Cosimo Mino Caggiula (born 1977) is an Italian-Swiss architect mainly active in Lugano and Milan. He is known for residential projects in Ticino including the Blade Residence in Canobbio and Nizza Paradise Residence in Paradiso.

== Career ==
Caggiula studied at the Mendrisio Academy of Architecture (USI). Early in his career he worked in the United States with Steven Holl.
He later established his practice in Lugano and Milan; the company was incorporated in Switzerland in 2014 as Mino Caggiula Architects SA.

== Notable works ==
- Blade Residence (Canobbio, Switzerland). Residential complex characterized by curved weathering steel partitions.
- Nizza Paradise Residence (Paradiso, Switzerland).
- Atelier Alice Trepp (Origlio, Switzerland). Artist's studio for sculptor Alice Trepp.
- Paguro Residence (Lugano, Switzerland). Expansion of a late-nineteenth-century villa.

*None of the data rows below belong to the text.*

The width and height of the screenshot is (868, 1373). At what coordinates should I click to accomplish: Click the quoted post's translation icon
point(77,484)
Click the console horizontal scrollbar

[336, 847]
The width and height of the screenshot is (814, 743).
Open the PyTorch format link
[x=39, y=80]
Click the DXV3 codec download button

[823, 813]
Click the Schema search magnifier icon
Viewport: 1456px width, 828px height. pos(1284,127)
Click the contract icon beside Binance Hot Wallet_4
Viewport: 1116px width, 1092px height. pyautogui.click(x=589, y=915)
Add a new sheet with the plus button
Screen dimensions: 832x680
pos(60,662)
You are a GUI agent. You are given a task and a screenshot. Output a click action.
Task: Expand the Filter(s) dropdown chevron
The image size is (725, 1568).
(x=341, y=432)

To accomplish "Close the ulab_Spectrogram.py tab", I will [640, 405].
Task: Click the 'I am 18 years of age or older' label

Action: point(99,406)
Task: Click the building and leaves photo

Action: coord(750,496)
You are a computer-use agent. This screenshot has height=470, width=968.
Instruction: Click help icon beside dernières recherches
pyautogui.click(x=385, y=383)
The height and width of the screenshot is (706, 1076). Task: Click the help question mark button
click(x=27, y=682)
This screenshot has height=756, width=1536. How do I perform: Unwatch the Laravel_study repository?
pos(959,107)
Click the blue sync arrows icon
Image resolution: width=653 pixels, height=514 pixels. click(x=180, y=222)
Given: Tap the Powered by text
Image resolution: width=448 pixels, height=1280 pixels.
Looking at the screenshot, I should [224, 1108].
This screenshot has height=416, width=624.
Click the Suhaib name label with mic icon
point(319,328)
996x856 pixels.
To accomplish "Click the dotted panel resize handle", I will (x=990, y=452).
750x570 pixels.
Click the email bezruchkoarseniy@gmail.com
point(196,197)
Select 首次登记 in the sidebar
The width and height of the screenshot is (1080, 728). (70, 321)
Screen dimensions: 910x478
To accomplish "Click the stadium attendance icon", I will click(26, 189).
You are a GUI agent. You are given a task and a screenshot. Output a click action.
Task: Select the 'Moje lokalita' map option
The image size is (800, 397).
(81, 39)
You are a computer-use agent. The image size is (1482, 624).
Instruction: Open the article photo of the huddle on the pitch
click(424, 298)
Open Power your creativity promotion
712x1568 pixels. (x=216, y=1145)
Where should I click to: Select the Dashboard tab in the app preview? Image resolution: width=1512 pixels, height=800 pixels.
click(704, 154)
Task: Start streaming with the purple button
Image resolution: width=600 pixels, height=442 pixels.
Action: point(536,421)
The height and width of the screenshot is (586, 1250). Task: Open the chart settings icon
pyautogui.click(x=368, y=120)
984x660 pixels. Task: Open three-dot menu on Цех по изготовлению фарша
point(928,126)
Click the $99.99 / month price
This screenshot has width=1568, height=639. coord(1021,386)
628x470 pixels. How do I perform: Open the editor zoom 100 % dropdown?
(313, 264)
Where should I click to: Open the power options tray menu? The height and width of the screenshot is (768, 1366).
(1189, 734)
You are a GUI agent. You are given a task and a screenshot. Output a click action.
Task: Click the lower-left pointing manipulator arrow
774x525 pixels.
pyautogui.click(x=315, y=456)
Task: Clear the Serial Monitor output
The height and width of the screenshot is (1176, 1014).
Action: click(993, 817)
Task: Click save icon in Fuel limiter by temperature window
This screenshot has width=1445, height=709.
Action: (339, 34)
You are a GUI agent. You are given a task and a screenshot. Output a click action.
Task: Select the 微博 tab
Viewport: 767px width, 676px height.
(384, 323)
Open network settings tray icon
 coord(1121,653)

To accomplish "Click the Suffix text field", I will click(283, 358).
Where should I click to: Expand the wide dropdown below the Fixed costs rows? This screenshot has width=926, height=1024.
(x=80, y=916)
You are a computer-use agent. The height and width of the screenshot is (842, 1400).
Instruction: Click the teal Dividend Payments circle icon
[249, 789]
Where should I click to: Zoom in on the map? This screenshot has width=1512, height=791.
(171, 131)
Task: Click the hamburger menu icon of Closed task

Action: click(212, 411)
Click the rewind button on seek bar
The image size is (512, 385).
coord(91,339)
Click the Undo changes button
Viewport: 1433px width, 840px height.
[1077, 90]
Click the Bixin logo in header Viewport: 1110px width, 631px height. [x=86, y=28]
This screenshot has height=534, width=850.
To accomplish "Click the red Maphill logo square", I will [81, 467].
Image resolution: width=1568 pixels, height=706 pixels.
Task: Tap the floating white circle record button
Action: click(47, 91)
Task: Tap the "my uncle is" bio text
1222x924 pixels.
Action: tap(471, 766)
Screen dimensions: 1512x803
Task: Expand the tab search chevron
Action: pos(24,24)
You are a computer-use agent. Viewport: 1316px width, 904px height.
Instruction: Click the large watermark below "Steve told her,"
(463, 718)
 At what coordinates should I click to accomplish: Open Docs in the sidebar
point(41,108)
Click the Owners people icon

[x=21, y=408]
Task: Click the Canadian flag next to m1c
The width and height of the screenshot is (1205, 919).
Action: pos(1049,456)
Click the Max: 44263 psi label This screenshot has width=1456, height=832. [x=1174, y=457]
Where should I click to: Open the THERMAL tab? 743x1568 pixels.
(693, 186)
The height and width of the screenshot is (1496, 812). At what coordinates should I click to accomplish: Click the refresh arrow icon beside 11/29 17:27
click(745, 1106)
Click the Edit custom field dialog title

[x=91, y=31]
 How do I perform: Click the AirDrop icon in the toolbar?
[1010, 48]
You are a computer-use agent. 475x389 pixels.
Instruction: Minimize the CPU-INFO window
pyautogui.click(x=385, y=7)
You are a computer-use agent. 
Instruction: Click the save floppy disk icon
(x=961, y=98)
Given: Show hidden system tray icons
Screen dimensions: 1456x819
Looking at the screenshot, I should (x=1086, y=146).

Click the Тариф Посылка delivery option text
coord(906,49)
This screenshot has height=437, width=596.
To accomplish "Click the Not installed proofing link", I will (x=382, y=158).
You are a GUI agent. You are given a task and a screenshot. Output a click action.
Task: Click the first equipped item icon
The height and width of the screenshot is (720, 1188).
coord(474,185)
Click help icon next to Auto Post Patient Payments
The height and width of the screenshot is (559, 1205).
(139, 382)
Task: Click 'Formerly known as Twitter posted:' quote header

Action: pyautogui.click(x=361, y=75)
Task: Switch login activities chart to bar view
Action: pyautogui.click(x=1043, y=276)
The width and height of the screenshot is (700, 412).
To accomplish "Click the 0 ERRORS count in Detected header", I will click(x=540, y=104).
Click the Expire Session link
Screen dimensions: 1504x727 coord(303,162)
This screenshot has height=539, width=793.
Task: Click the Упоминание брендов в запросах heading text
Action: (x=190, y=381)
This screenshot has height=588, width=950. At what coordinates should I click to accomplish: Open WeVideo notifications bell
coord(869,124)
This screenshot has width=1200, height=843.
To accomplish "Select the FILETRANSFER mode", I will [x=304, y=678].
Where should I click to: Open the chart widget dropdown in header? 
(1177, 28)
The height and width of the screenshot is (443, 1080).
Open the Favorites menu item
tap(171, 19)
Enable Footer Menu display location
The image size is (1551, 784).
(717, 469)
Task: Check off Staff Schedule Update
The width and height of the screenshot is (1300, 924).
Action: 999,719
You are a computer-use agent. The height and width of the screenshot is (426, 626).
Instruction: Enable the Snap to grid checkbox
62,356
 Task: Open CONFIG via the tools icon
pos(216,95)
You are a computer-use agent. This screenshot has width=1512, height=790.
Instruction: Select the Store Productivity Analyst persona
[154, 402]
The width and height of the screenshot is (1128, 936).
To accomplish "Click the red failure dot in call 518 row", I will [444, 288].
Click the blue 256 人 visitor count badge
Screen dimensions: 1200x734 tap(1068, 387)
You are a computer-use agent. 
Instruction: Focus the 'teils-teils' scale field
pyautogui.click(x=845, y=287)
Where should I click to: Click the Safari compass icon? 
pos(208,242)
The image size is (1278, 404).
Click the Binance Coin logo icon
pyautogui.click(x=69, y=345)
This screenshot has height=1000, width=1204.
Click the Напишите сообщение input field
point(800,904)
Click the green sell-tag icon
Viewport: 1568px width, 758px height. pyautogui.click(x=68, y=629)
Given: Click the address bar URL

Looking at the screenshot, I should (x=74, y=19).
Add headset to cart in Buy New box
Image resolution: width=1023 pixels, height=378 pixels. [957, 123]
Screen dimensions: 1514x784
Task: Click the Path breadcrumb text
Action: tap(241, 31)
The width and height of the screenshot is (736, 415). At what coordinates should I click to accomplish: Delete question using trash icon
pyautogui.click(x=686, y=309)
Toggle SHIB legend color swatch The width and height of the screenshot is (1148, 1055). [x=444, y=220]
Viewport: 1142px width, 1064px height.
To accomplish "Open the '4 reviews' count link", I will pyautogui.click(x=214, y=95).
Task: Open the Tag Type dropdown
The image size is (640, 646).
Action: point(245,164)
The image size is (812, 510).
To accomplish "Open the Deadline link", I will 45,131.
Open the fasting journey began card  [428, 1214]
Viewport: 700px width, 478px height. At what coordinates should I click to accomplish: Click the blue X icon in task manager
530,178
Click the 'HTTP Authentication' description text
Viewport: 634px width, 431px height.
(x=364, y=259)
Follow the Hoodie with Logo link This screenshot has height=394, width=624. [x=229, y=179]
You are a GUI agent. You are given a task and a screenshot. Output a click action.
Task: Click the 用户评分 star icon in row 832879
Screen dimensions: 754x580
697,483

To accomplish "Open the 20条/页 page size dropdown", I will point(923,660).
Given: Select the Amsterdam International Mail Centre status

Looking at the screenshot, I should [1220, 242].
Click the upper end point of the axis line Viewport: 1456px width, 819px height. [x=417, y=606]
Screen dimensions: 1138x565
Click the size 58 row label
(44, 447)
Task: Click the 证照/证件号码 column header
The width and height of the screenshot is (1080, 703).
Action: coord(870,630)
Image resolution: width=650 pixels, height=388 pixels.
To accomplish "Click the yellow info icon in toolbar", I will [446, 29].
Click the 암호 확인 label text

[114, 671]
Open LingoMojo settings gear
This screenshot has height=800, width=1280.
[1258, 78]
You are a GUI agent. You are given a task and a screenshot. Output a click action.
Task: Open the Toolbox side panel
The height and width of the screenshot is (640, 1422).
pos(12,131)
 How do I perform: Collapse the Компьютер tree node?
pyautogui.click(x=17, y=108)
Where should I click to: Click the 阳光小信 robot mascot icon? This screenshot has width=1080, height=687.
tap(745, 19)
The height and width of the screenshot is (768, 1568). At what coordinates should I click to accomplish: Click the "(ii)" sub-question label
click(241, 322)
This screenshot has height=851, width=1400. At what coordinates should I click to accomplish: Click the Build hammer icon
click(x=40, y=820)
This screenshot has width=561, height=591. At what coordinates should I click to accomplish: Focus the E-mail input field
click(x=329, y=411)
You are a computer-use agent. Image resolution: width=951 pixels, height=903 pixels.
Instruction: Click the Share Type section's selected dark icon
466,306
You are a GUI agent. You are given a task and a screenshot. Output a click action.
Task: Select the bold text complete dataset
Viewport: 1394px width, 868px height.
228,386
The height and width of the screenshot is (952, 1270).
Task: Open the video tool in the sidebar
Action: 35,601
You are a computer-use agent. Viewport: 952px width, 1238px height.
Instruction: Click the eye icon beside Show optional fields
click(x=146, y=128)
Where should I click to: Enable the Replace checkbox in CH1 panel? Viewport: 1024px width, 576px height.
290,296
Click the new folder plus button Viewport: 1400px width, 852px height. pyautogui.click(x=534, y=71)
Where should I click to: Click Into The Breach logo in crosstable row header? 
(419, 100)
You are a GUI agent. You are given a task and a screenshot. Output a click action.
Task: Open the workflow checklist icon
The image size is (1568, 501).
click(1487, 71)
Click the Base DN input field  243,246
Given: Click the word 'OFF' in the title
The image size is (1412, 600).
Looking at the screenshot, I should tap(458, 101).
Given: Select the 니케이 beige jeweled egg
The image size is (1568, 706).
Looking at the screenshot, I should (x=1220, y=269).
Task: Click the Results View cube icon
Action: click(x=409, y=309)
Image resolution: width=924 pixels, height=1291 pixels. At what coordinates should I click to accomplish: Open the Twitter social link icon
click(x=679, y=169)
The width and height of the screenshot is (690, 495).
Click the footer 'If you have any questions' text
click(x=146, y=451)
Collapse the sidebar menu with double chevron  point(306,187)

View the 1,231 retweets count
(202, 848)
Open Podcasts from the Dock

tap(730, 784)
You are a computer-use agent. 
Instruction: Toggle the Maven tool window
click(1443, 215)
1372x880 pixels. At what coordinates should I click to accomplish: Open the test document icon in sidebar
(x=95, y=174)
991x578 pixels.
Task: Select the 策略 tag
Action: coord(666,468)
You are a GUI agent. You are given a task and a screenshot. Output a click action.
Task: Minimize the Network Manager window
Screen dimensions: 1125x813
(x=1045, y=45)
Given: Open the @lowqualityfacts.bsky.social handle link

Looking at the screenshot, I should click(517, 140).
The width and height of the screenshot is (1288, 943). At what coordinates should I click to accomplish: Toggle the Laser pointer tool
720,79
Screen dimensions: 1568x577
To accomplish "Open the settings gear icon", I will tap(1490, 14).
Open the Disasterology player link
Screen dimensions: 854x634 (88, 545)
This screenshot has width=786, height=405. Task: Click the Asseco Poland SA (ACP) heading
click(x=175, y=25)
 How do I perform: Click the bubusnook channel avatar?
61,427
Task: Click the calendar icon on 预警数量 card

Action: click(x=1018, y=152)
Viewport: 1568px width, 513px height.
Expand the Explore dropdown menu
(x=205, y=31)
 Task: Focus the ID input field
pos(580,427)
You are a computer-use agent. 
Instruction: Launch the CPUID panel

== Awards and recognition ==
- Architecture MasterPrize (2023) for the Blade Residence.
- International Design Awards (IDA) Gold, Architecture category, for the Blade Residence (2023).
- BLT Built Design Awards (2023), Blade Residence listed among category winners.
- Outstanding Property Award London (OPAL) Platinum, for the Blade Residence (2023).

== Publications ==
- Open Being: Mino Caggiula Architects (The Plan Editions, 2021).